What the task requires
Substitute "the desktop" for "desktop" wherever it occurs in the listing below, and write the listing out again with nothing else changed. Leave the pictures out.

>> START Records provided

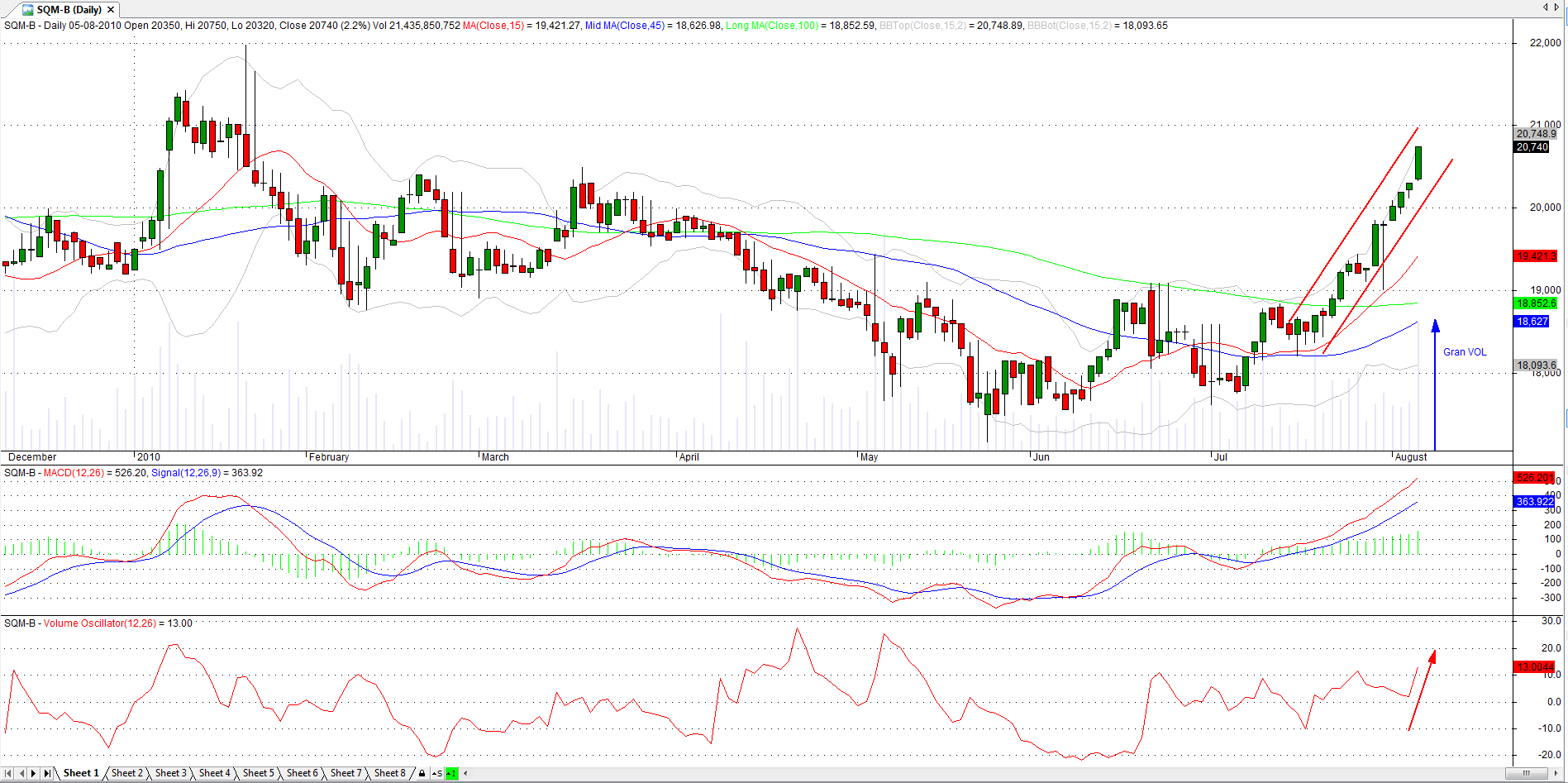The image size is (1568, 783).
Task: Jump to the first chart sheet
Action: click(x=8, y=773)
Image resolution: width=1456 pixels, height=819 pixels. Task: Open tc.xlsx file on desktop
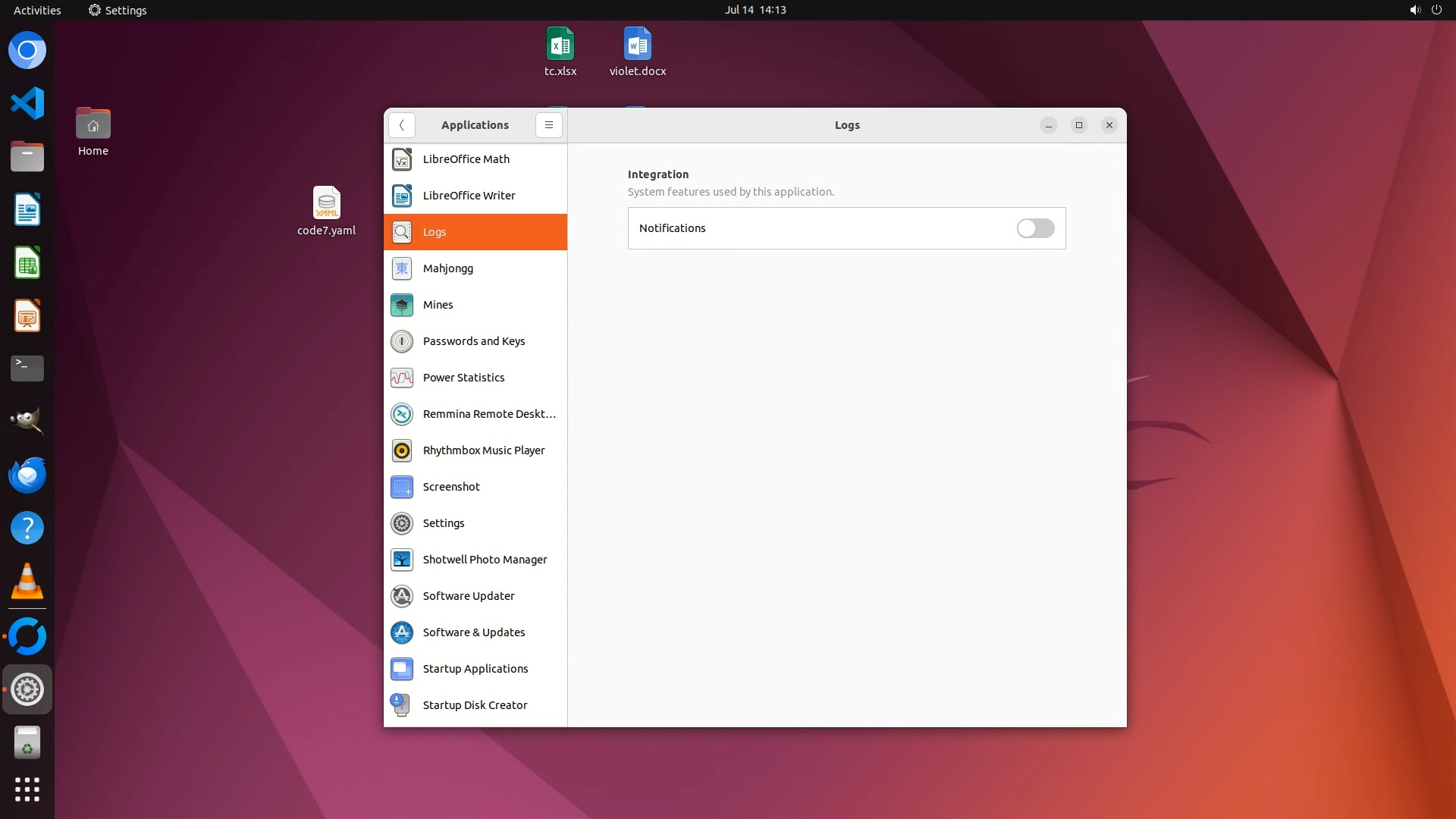click(560, 52)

>> END Records provided

Worked solution
The image size is (1568, 783).
Task: Jump to the first chart sheet
Action: click(x=8, y=773)
Image resolution: width=1456 pixels, height=819 pixels. Task: Open tc.xlsx file on the desktop
click(560, 52)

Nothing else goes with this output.